While AGCO Corporation (NYSE:AGCO) might not have the largest market cap around , it received a lot of attention from a substantial price movement on the NYSE over the last few months, increasing to US$125 at one point, and dropping to the lows of US$102. Some share price movements can give investors a better opportunity to enter into the stock, and potentially buy at a lower price. A question to answer is whether AGCO's current trading price of US$102 reflective of the actual value of the mid-cap? Or is it currently undervalued, providing us with the opportunity to buy? Let’s take a look at AGCO’s outlook and value based on the most recent financial data to see if there are any catalysts for a price change.

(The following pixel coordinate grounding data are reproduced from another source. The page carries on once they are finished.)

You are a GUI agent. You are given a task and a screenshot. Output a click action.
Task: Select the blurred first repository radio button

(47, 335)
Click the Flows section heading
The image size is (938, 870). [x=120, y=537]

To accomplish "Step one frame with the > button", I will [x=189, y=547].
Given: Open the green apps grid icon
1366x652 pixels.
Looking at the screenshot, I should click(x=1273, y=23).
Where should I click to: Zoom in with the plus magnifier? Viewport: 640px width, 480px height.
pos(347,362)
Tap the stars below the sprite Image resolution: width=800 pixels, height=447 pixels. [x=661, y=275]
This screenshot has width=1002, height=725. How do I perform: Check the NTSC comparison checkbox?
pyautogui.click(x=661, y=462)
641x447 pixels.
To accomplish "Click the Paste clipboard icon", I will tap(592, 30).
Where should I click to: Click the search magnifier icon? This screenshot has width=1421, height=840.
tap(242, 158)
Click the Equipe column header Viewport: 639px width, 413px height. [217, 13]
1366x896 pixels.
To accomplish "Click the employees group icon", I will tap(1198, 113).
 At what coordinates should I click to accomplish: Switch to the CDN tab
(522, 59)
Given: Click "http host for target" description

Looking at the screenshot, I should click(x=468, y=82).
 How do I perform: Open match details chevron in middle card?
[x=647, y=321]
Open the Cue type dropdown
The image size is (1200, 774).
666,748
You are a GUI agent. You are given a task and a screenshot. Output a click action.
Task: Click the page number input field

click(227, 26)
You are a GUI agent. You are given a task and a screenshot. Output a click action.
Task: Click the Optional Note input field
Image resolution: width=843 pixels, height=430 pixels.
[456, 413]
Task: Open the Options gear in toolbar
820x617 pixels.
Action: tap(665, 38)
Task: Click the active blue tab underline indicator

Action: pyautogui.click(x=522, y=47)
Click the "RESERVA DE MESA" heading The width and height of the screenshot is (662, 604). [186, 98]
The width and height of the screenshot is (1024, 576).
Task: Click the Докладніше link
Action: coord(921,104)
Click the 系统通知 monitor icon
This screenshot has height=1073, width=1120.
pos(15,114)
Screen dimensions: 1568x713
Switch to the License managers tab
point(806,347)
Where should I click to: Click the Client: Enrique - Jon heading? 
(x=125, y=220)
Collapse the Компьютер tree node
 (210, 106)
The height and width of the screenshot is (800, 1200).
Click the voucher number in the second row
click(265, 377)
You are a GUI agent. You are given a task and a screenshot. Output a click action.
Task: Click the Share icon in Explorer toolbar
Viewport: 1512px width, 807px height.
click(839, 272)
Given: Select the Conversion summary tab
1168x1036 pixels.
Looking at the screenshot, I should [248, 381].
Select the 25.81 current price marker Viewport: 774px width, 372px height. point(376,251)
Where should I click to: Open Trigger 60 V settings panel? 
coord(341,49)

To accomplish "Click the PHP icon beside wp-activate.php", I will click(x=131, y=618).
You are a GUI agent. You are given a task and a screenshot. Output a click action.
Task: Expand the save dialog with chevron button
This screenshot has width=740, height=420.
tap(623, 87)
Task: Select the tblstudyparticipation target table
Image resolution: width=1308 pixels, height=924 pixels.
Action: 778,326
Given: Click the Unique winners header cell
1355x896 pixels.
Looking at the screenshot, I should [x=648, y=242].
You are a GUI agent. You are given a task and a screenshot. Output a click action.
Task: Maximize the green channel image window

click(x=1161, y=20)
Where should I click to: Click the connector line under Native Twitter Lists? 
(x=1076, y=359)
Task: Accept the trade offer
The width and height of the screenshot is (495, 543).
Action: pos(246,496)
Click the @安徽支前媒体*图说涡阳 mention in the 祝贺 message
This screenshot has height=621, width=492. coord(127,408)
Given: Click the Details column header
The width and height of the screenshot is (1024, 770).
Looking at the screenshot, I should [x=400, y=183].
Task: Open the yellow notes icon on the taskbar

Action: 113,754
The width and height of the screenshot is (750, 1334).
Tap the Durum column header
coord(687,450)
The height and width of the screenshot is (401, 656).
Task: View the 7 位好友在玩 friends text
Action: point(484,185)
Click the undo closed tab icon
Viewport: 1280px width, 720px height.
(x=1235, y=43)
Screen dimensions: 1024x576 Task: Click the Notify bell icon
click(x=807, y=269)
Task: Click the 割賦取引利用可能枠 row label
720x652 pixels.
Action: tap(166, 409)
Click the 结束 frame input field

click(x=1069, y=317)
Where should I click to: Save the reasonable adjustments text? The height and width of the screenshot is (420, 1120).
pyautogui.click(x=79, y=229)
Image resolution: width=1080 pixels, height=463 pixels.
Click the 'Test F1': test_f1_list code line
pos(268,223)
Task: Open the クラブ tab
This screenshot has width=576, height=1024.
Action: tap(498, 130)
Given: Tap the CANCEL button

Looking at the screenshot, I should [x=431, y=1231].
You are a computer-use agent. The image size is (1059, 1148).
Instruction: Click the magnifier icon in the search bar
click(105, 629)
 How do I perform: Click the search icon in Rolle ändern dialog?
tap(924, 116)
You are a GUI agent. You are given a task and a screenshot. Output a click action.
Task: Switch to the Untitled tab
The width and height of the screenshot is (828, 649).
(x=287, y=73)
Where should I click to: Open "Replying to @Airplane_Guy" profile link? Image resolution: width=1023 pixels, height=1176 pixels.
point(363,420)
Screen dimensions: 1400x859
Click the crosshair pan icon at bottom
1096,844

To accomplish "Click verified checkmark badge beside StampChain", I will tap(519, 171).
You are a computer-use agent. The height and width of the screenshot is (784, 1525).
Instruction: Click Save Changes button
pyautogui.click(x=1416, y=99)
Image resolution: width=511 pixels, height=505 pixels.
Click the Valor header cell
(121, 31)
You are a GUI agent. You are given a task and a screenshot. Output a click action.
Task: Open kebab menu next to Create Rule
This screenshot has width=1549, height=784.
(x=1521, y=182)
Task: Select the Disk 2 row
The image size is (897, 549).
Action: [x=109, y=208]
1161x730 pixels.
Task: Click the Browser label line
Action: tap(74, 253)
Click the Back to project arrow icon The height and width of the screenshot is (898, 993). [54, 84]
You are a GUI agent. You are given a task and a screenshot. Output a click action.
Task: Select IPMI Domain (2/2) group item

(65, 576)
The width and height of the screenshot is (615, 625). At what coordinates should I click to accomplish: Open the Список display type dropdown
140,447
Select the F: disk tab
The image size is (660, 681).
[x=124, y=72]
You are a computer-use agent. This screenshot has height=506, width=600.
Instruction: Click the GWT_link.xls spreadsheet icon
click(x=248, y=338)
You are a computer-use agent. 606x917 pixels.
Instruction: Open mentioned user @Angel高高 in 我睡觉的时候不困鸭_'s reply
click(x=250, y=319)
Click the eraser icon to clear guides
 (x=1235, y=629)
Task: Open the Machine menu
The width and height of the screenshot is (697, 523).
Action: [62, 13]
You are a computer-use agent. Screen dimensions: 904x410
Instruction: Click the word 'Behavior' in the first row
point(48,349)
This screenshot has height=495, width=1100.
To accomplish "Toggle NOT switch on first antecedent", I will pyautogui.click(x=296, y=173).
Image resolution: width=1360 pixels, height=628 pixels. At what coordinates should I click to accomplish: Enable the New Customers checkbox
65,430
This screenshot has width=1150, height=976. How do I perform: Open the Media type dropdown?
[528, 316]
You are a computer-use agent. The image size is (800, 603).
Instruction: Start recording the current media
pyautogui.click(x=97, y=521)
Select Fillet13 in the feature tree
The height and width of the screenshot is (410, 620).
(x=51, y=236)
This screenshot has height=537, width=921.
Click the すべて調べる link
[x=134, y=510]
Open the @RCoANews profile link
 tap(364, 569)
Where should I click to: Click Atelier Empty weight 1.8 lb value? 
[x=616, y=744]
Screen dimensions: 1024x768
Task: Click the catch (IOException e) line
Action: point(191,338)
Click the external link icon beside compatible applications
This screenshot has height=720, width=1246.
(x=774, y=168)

Check out our latest analysis for AGCO

What's The Opportunity In AGCO?

Great news for investors – AGCO is still trading at a fairly cheap price. According to our valuation, the intrinsic value for the stock is $130.66, but it is currently trading at US$102 on the share market, meaning that there is still an opportunity to buy now. However, given that AGCO’s share is fairly volatile (i.e. its price movements are magnified relative to the rest of the market) this could mean the price can sink lower, giving us another chance to buy in the future. This is based on its high beta, which is a good indicator for share price volatility.

Can we expect growth from AGCO?

earnings-and-revenue-growth
earnings-and-revenue-growth

Investors looking for growth in their portfolio may want to consider the prospects of a company before buying its shares. Buying a great company with a robust outlook at a cheap price is always a good investment, so let’s also take a look at the company's future expectations. However, with a negative profit growth of -15% expected over the next couple of years, near-term growth certainly doesn’t appear to be a driver for a buy decision for AGCO. This certainty tips the risk-return scale towards higher risk.

What This Means For You

Are you a shareholder? Although AGCO is currently undervalued, the negative outlook does bring on some uncertainty, which equates to higher risk. Consider whether you want to increase your portfolio exposure to AGCO, or whether diversifying into another stock may be a better move for your total risk and return.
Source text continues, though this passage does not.